>> BEGIN Provided material

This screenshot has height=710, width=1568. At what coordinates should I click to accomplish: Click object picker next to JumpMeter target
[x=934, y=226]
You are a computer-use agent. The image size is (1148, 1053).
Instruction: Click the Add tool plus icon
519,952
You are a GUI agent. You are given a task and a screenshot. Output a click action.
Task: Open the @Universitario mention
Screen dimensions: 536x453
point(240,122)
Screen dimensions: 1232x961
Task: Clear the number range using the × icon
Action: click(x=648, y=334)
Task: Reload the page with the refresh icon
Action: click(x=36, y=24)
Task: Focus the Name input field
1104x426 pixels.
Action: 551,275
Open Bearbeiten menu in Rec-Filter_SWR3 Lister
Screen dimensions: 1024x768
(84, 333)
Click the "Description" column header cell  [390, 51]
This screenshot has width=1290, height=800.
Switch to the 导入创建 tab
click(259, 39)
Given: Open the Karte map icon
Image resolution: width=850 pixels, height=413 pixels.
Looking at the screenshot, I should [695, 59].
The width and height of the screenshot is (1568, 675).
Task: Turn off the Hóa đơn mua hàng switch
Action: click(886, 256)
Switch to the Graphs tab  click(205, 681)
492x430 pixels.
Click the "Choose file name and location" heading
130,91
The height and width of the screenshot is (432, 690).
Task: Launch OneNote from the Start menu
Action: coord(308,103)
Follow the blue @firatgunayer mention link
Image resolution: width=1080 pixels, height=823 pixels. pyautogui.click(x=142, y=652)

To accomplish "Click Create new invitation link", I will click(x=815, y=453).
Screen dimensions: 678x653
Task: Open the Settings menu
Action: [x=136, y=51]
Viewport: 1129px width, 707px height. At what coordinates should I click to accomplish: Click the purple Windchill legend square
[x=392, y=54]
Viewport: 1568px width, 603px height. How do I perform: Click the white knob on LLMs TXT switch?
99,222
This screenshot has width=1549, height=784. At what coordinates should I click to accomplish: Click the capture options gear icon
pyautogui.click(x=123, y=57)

>> END Provided material

Goal of the exercise: Reproduce all of the material above, replacing "Viewport" with "Browser window" and leaving everything else unchanged.

Exercise output:
This screenshot has height=710, width=1568. At what coordinates should I click to accomplish: Click object picker next to JumpMeter target
[x=934, y=226]
You are a computer-use agent. The image size is (1148, 1053).
Instruction: Click the Add tool plus icon
519,952
You are a GUI agent. You are given a task and a screenshot. Output a click action.
Task: Open the @Universitario mention
Screen dimensions: 536x453
point(240,122)
Screen dimensions: 1232x961
Task: Clear the number range using the × icon
Action: click(x=648, y=334)
Task: Reload the page with the refresh icon
Action: click(x=36, y=24)
Task: Focus the Name input field
1104x426 pixels.
Action: 551,275
Open Bearbeiten menu in Rec-Filter_SWR3 Lister
Screen dimensions: 1024x768
(84, 333)
Click the "Description" column header cell  [390, 51]
This screenshot has width=1290, height=800.
Switch to the 导入创建 tab
click(259, 39)
Given: Open the Karte map icon
Image resolution: width=850 pixels, height=413 pixels.
Looking at the screenshot, I should [695, 59].
The width and height of the screenshot is (1568, 675).
Task: Turn off the Hóa đơn mua hàng switch
Action: click(886, 256)
Switch to the Graphs tab  click(205, 681)
492x430 pixels.
Click the "Choose file name and location" heading
130,91
The height and width of the screenshot is (432, 690).
Task: Launch OneNote from the Start menu
Action: coord(308,103)
Follow the blue @firatgunayer mention link
Image resolution: width=1080 pixels, height=823 pixels. pyautogui.click(x=142, y=652)

To accomplish "Click Create new invitation link", I will click(x=815, y=453).
Screen dimensions: 678x653
Task: Open the Settings menu
Action: [x=136, y=51]
Browser window: 1129px width, 707px height. At what coordinates should I click to accomplish: Click the purple Windchill legend square
[x=392, y=54]
Browser window: 1568px width, 603px height. How do I perform: Click the white knob on LLMs TXT switch?
99,222
This screenshot has width=1549, height=784. At what coordinates should I click to accomplish: Click the capture options gear icon
pyautogui.click(x=123, y=57)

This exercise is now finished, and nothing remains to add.